→ Ziel 1
Setze bitte die Zeilen der Datensätze, beginnend mit der Zeile mit „Seojun (671, 735)“ und endend mit der Zeile mit „The image size is (924, 1308).“, in eine Markdown-Tabelle mit den Spalten „Nummer“ und „Zeile“ um. Leerzeilen lässt du weg.

→ Lesetext
----------------

Anestis Ioannidis hat in den vergangenen Tagen sehr viel telefoniert. Jetzt ist er zuversichtlich, dass eine andere Lösung gefunden werden kann und in den nächsten Tagen der Container bepackt werden kann. Ein Lkw mit Fährüberfahrt wäre in fünf Tagen am Ziel, der Transport kostete aber dreimal so viel wie ein Container auf einem Schiff. Zum Beiruter Hafen gehen ständig Schiffe, die Frage ist nur, von welchem Hafen aus. Wenn der Container in Nettetal beladen wird, ist noch nicht klar, ob er in Rotterdam oder in Italien aufs Schiff kommt. Ioannidis bleibt da ganz gelassen. Per Schiff dauert die Reise je nach Route bis zu drei Wochen.

----------------

→ Ziel 2
Beantworte zum Lesetext:
(a) Wie lange bräuchte ein Lkw mit Fährüberfahrt bis zum Ziel?
(b) In welchen beiden Häfen könnte der Container aufs Schiff kommen?
(c) Wie lange dauert die Reise per Schiff höchstens?

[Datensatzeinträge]

----------------

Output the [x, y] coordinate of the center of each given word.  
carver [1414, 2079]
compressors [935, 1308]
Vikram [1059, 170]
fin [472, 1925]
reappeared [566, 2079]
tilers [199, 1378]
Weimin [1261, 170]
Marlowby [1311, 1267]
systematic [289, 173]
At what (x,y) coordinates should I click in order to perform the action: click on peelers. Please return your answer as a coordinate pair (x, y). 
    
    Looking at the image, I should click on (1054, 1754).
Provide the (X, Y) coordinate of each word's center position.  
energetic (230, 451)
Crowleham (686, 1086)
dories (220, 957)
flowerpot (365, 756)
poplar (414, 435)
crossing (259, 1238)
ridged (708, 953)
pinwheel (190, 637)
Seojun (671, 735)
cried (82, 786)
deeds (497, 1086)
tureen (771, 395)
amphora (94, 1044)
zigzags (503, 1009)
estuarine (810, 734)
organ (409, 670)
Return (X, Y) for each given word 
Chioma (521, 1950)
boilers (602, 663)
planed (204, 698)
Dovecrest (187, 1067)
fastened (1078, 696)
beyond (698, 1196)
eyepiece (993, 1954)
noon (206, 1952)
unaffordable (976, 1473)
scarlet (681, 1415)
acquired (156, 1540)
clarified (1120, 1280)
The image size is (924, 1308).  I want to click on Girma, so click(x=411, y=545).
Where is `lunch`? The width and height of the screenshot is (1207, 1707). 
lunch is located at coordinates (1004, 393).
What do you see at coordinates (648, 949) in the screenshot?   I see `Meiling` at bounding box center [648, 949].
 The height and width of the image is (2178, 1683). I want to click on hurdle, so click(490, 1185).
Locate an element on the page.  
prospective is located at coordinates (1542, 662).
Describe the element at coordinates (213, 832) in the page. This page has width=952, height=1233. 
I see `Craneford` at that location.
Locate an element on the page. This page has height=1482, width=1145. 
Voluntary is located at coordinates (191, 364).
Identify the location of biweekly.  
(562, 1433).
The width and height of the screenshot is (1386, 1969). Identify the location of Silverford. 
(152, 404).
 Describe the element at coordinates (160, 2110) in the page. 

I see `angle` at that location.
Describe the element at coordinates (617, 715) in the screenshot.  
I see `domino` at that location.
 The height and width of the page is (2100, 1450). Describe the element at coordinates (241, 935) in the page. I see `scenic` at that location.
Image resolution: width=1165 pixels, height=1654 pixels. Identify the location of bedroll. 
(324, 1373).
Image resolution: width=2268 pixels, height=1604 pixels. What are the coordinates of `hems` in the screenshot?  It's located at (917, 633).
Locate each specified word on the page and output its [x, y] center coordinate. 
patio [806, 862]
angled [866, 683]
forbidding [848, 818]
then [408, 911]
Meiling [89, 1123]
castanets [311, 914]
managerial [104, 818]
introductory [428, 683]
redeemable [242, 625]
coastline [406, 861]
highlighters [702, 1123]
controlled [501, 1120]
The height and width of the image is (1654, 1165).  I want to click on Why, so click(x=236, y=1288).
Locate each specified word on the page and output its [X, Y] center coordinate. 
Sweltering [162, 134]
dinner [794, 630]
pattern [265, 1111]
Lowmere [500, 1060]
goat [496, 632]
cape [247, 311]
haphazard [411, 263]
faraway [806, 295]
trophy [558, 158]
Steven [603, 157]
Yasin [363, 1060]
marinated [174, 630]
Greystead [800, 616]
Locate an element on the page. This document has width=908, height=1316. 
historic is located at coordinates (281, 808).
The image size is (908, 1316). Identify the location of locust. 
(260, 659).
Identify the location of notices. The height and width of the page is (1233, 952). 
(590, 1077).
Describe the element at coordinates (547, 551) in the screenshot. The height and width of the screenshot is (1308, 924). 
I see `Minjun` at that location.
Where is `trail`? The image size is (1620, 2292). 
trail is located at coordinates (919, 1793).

----------------

→ Richtige Antwort 1
| Nummer | Zeile |
|---|---|
| 1 | Seojun (671, 735) |
| 2 | cried (82, 786) |
| 3 | deeds (497, 1086) |
| 4 | tureen (771, 395) |
| 5 | amphora (94, 1044) |
| 6 | zigzags (503, 1009) |
| 7 | estuarine (810, 734) |
| 8 | organ (409, 670) |
| 9 | Return (X, Y) for each given word  |
| 10 | Chioma (521, 1950) |
| 11 | boilers (602, 663) |
| 12 | planed (204, 698) |
| 13 | Dovecrest (187, 1067) |
| 14 | fastened (1078, 696) |
| 15 | beyond (698, 1196) |
| 16 | eyepiece (993, 1954) |
| 17 | noon (206, 1952) |
| 18 | unaffordable (976, 1473) |
| 19 | scarlet (681, 1415) |
| 20 | acquired (156, 1540) |
| 21 | clarified (1120, 1280) |
| 22 | The image size is (924, 1308).  I want to click on Girma, so click(x=411, y=545). |

→ Richtige Antwort 2
(a) Fünf Tage.
(b) In Rotterdam oder in Italien.
(c) Je nach Route bis zu drei Wochen.